Atlantis returns more fabulous (in the sense of from the fables) with The Song of the Sirens penned by Lucy Watkins. The action focuses on the love of Hercules for Medusa, which is one of the stronger ideas that this series has given us.
It is, at core, trying to be a morality tale: boy loves girl, boy gets a magic spell (the siren song of the title) from a witch (Circe played by Lucy Cohu, most recently seen in Ripper Street), girl falls for boy, girl gets life threatening plague, boy turns into a pig, noble young hero strikes an evil deal with the witch to spare his two friends. So far so good – entertaining if nothing more substantial but at least as an episode it has a story of its own with some substance and is a step up from last week’s White Lies because of it.

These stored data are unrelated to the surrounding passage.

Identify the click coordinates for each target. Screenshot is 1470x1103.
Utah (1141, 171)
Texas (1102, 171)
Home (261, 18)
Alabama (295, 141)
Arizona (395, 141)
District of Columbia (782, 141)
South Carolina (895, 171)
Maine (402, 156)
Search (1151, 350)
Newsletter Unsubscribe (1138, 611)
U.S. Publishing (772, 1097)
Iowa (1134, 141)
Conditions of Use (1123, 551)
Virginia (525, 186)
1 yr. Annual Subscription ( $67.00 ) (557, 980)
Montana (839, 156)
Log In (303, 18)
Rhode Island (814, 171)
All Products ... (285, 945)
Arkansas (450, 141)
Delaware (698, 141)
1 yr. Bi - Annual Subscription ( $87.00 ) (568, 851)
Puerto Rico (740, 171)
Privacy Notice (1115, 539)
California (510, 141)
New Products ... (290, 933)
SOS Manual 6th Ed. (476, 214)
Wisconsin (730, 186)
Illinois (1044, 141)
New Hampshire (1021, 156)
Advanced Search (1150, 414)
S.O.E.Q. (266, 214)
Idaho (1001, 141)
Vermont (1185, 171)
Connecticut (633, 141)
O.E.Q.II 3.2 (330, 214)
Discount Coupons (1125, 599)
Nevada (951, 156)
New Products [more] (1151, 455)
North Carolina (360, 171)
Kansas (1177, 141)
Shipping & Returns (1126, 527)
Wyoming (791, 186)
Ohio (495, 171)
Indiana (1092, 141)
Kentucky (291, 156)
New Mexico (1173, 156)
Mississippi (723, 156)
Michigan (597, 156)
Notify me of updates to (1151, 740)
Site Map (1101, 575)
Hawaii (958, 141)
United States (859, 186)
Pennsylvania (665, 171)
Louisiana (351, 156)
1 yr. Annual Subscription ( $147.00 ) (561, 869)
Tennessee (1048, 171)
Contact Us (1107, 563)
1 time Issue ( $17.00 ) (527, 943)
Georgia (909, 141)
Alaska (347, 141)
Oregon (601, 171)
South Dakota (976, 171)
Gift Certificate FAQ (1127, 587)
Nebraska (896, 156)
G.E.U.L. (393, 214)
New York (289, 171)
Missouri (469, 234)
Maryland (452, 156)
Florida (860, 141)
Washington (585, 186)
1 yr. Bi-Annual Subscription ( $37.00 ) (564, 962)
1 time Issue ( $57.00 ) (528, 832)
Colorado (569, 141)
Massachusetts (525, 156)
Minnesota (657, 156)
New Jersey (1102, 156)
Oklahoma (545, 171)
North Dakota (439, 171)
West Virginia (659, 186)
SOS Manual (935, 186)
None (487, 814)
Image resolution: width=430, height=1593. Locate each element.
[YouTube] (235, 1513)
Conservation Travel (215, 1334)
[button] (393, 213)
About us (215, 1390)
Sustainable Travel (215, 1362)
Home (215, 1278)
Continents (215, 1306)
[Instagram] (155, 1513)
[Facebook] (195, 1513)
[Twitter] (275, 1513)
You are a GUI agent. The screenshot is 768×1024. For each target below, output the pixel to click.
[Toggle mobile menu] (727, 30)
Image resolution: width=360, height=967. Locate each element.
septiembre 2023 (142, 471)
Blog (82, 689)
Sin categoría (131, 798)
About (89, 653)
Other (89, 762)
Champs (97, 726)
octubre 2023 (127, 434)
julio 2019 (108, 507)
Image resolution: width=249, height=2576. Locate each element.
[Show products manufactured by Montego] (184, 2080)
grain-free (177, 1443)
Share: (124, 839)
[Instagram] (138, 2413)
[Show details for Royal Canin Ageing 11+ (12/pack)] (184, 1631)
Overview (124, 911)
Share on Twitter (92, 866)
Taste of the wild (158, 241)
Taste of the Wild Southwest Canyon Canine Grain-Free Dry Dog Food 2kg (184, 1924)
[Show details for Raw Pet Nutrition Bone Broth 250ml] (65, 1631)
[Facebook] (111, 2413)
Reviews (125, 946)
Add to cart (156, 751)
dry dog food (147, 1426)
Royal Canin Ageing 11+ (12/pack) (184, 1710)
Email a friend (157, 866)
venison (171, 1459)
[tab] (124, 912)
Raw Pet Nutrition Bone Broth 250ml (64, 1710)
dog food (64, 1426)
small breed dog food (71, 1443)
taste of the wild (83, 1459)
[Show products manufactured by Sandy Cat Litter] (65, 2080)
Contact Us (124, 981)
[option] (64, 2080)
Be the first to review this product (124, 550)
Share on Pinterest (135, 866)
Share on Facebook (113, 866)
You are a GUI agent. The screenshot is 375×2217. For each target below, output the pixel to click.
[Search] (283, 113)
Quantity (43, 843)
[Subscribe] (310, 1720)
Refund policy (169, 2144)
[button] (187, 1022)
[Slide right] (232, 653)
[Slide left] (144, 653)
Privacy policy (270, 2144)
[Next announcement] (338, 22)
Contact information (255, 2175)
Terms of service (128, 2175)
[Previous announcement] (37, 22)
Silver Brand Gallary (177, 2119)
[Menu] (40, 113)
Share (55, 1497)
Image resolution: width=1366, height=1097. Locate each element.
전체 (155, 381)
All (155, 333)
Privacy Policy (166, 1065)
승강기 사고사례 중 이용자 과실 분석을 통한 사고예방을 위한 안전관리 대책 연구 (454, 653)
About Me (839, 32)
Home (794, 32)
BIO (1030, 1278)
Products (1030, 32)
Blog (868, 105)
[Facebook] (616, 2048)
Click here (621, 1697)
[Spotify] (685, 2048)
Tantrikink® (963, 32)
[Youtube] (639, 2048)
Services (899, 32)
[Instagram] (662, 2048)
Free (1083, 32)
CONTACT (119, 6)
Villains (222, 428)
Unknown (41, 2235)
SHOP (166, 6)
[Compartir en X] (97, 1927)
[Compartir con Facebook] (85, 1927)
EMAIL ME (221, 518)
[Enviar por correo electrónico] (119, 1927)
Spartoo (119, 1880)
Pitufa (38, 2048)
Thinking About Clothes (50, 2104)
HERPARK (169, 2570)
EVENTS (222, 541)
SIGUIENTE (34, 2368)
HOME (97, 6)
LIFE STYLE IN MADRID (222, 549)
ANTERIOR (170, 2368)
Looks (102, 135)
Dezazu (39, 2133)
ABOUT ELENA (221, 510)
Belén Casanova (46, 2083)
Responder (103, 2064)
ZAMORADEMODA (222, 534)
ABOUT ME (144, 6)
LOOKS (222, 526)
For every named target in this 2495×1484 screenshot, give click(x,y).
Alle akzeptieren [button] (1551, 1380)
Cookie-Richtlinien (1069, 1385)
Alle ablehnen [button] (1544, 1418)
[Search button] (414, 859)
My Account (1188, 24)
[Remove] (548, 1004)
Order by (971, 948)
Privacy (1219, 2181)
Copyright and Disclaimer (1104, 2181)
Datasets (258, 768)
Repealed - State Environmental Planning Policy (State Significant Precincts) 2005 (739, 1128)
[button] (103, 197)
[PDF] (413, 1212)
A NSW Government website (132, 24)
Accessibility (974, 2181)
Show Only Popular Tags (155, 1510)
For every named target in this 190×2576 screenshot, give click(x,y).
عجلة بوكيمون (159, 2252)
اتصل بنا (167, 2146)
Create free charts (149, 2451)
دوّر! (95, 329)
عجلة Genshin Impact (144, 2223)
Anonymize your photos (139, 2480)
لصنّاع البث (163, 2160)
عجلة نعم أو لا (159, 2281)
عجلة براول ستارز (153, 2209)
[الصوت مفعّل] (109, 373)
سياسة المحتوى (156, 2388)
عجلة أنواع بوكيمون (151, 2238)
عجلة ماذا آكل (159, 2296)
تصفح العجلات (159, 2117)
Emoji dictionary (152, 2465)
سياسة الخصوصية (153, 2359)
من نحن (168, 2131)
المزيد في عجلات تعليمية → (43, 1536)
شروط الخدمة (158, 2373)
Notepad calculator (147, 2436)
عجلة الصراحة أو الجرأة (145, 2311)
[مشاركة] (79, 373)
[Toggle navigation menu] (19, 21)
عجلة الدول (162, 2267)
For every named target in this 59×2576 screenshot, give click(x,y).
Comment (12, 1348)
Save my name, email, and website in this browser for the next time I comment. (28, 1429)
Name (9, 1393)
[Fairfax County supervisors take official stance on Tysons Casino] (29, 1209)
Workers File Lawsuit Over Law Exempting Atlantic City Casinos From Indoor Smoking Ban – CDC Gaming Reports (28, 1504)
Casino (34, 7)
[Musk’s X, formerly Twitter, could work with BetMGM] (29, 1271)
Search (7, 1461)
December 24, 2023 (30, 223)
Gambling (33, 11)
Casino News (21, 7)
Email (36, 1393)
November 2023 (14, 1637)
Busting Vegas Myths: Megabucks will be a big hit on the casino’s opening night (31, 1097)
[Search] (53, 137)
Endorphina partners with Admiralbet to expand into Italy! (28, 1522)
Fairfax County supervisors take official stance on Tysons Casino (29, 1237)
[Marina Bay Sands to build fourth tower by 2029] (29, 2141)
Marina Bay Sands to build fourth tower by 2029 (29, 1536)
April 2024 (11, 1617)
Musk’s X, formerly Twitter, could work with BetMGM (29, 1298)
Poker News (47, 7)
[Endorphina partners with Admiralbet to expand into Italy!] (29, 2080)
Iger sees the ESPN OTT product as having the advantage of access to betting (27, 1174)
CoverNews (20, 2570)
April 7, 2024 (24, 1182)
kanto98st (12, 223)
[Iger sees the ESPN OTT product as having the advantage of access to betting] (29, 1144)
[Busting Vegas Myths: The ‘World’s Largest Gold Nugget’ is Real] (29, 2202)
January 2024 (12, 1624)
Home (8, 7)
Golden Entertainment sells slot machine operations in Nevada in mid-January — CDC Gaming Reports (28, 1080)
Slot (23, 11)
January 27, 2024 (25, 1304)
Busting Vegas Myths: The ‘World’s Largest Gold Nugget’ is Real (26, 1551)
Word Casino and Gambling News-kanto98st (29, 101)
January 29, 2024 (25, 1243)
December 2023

The bigger arc gets some attention: the Oracle is being mysterious (and Juliet Stevenson seems to struggle with bringing this part to life which is a reflection on the writing not the acting) and portents abound for no real reason. We do get a key step in the bigger plot though in that Jason strikes a deal with Circe to kill her sister before asking who that might be – the answer is Pasiphae, proving that Sarah Parish can play a key part in this programme even when not in it.
The programme is still somewhat uneven – sometimes magical, sometimes not, sometimes about the royal family, sometimes not - and Pythagoras is also yet to have an episode of his own. Given that there will be at least two series of Atlantis we need to be patient and, misgivings aside, this episode is a step in the right direction. We hope the dilemma over Jason needing to kill Pesiphae builds over a few episodes and sets Circe up well as a short-term enemy masking the bigger story about Pasiphae’s desire for the throne.